Low-power FM operators are taking note of a ruling involving one of their own this week. The Federal Communications Commission fined Power Radio Corp., licensee of KXPW(LP), Georgetown, Texas, $6,000 for airing ads. That’s a no-no, as LPFMs are licensed as non-commercial outlets.
The case goes back to 2003 when the FCC began investigating a complaint that the LPFM had aired underwriting announcements that contained prohibited language and continued to do so after the FCC made its first inquiry.
In March of this year, the commission found the station apparently liable and levied a $20,000 fine. PRC didn’t dispute that its announcements violated the commission’s underwriting rules but said it couldn’t pay and asked that the fine be either reduced or eliminated.

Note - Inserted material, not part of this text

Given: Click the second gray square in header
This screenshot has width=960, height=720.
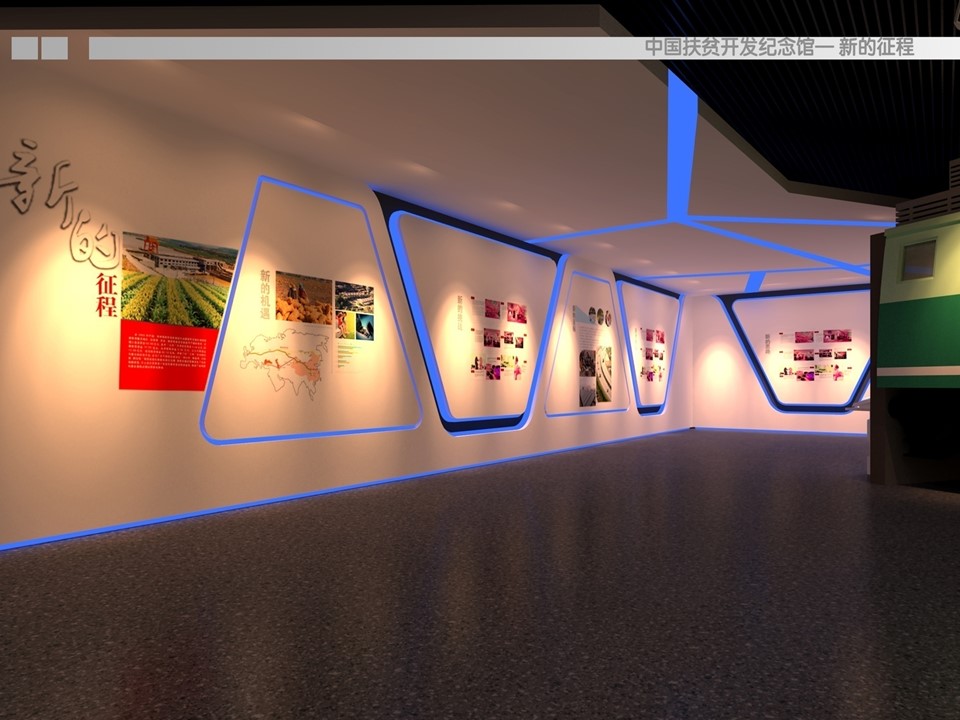Looking at the screenshot, I should pos(55,48).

PRC told the FCC it filed for an extension for its 2008 tax return because the president and owner of the station died and its 2009 income has declined. The station also said that that none of the employees who were involved with the ads work at the station now.
Taking action to remedy the situation afterwards doesn’t change the fact that the violation occurred, the commission noted in its decision; however, it acknowledged that PRC’s financial records back up its inability to pay a high fine so the FCC reduced the penalty to $6,000.
PRC has 30 days to pay or the case may be turned over to the Justice Department for collection, said the FCC in its decision.